-- Extracted entries follows --

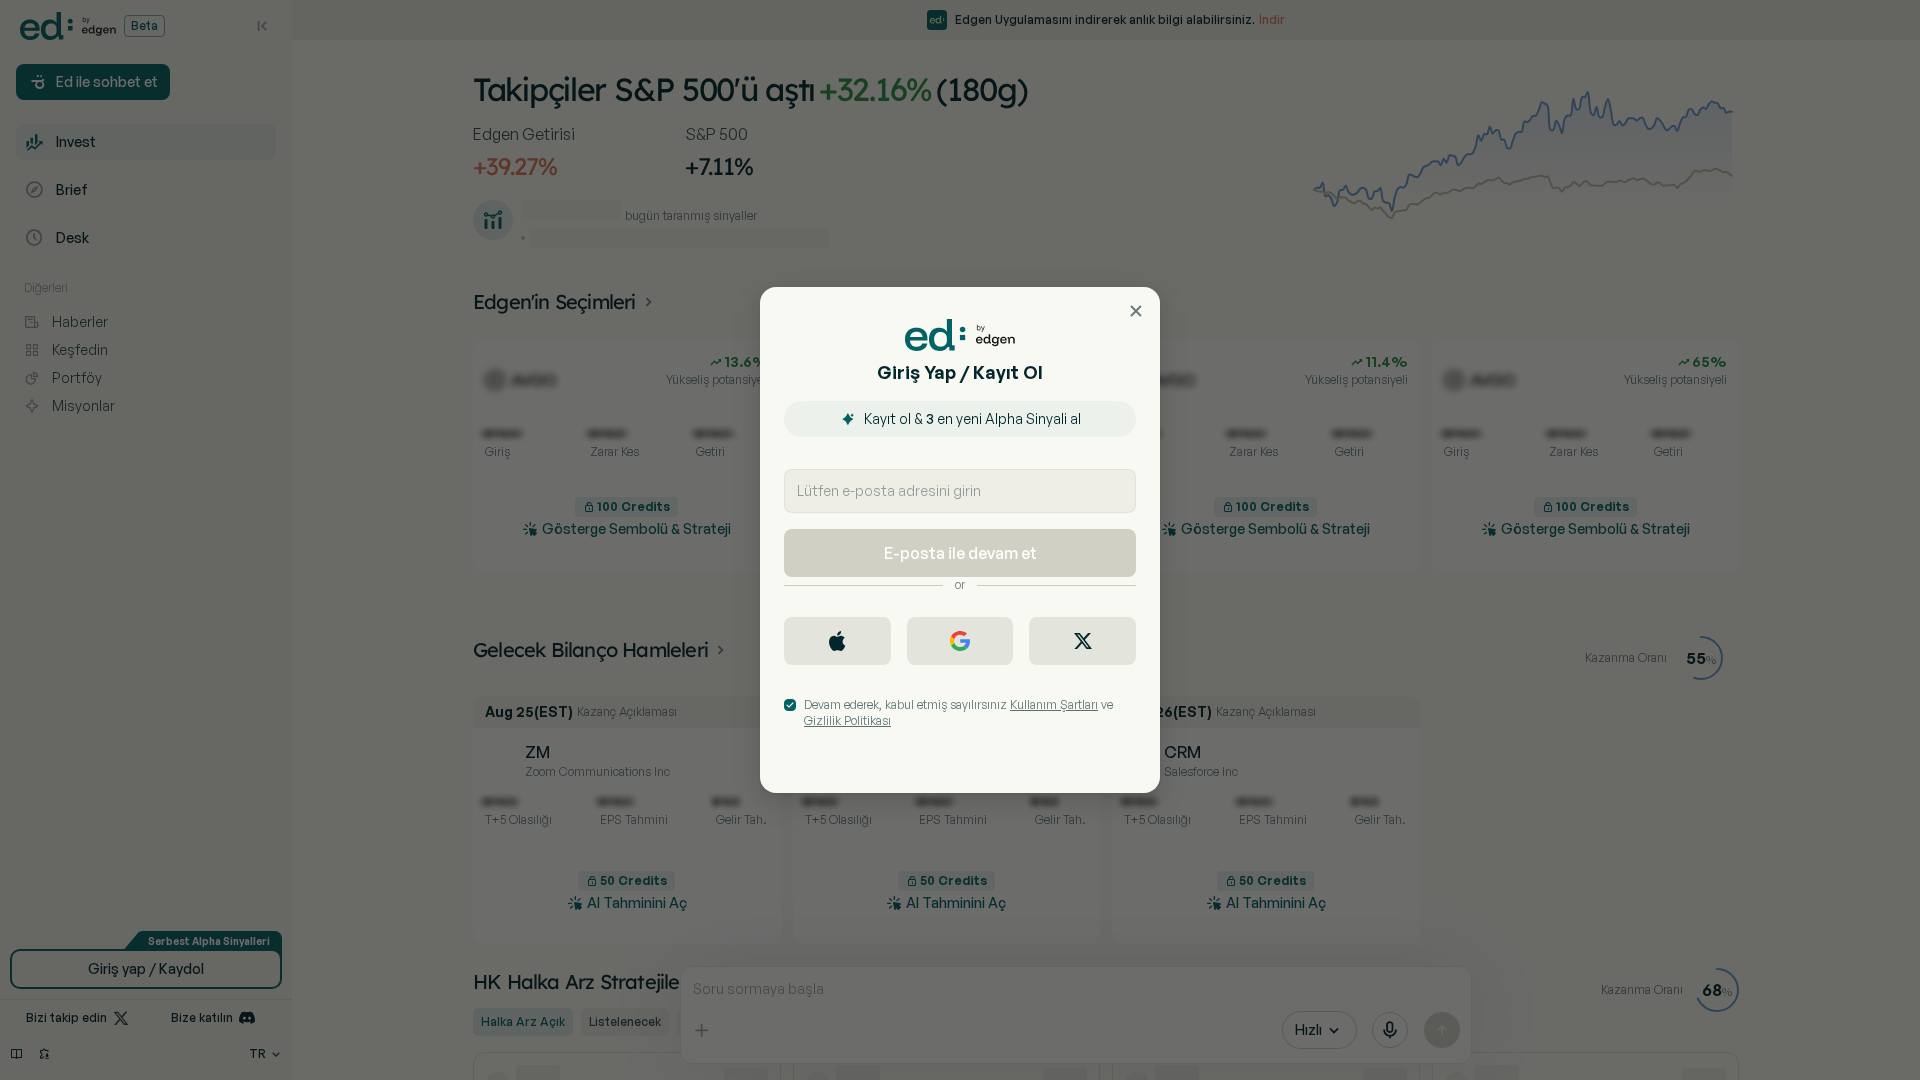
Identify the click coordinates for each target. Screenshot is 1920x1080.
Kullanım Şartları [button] (1054, 704)
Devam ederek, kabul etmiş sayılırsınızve (958, 712)
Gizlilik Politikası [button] (847, 720)
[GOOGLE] (960, 641)
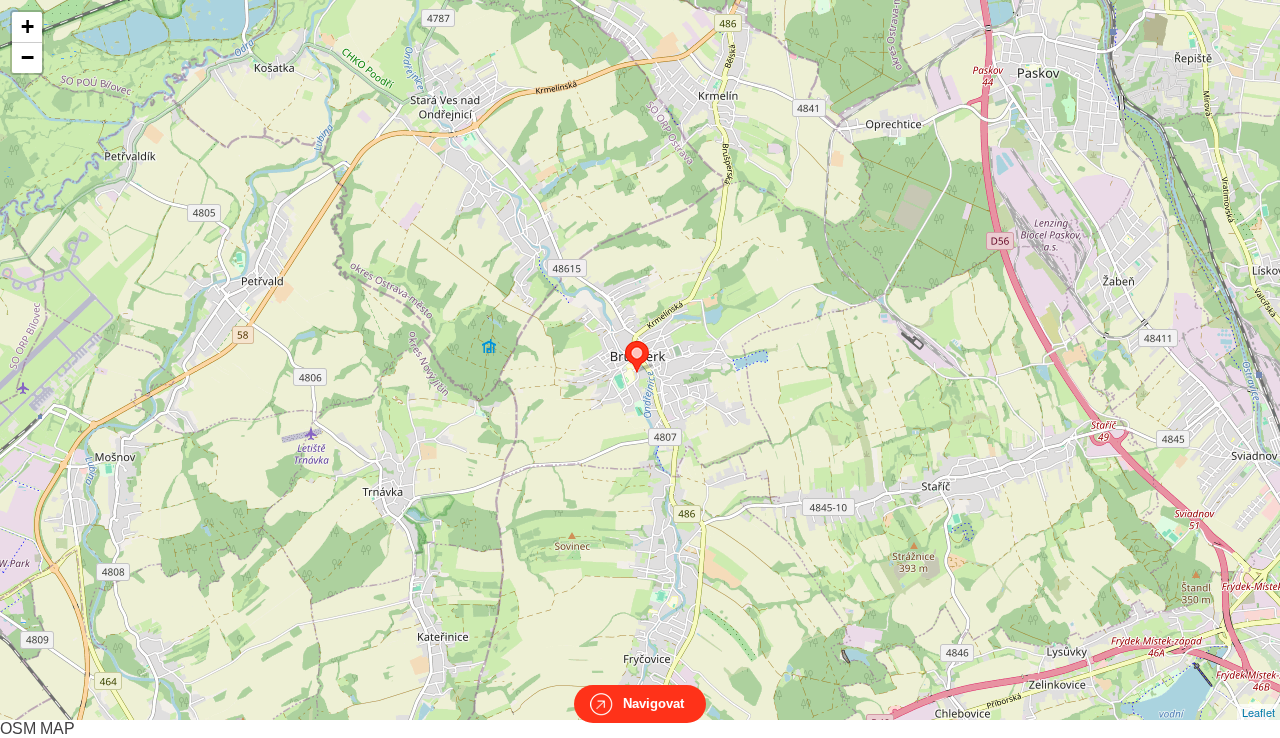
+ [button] (27, 26)
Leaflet (1258, 712)
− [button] (27, 57)
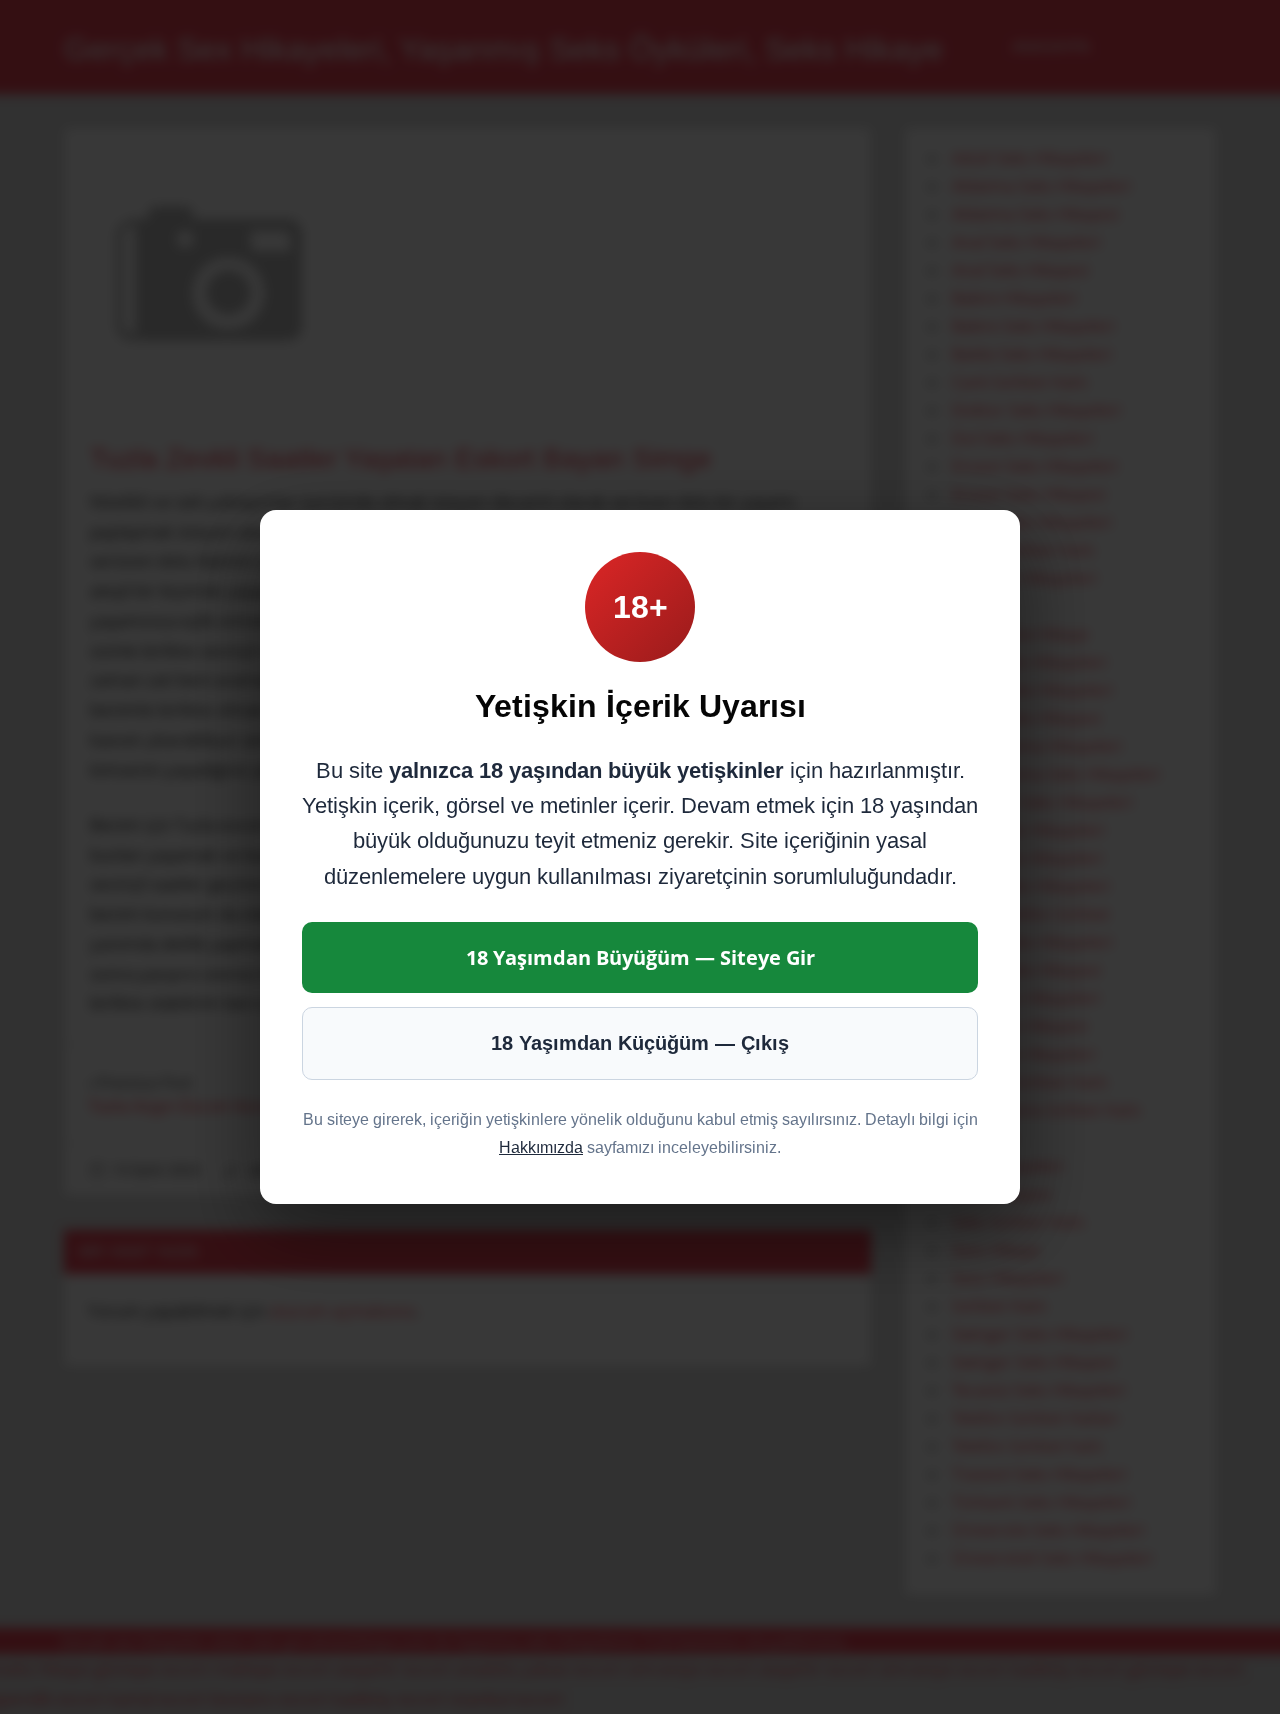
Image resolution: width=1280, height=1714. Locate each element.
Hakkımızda (541, 1147)
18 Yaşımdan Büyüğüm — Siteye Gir (640, 957)
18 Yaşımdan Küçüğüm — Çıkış (640, 1043)
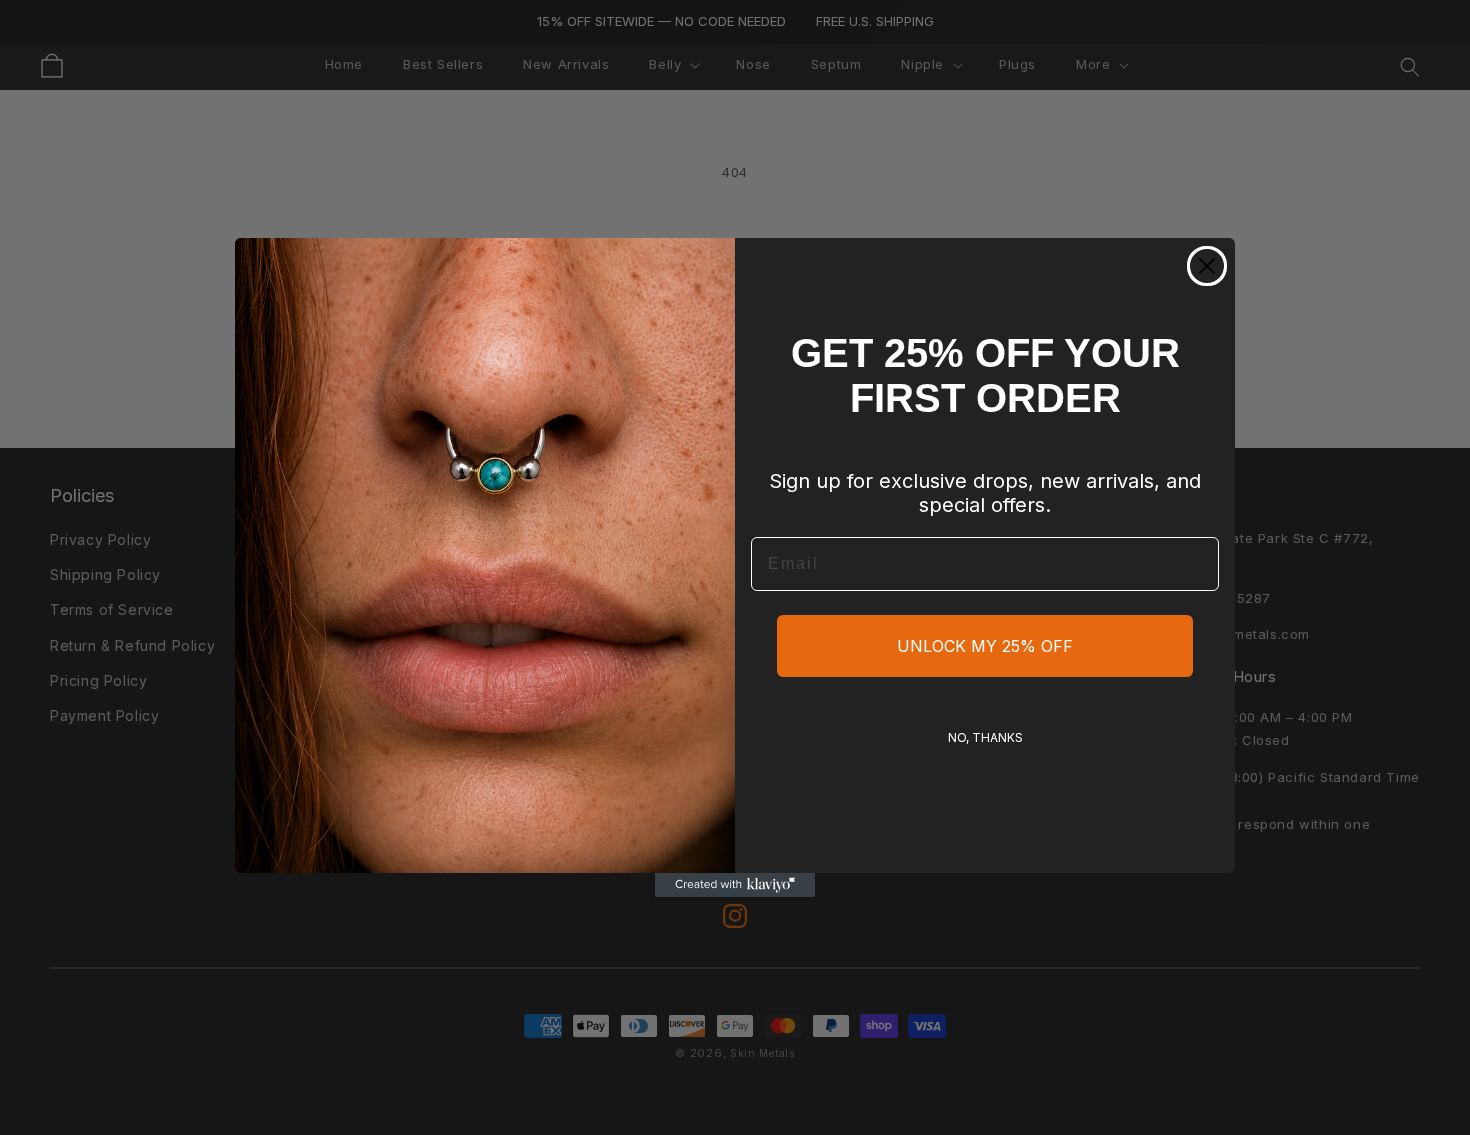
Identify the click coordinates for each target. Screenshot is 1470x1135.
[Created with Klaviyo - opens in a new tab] (735, 885)
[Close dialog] (1207, 266)
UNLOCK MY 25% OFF (985, 646)
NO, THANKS (985, 737)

-- Extracted entries concluded --

The task
Where pictures appear, omit them, and transcribe exactly, with nothing else, the lines from the line with "Leaflet (1258, 712)" through the final line of the records above, both ends included.

Result for this task
Leaflet (1258, 712)
− [button] (27, 57)
Image resolution: width=1280, height=1714. Locate each element.
Hakkımızda (541, 1147)
18 Yaşımdan Büyüğüm — Siteye Gir (640, 957)
18 Yaşımdan Küçüğüm — Çıkış (640, 1043)
Identify the click coordinates for each target. Screenshot is 1470x1135.
[Created with Klaviyo - opens in a new tab] (735, 885)
[Close dialog] (1207, 266)
UNLOCK MY 25% OFF (985, 646)
NO, THANKS (985, 737)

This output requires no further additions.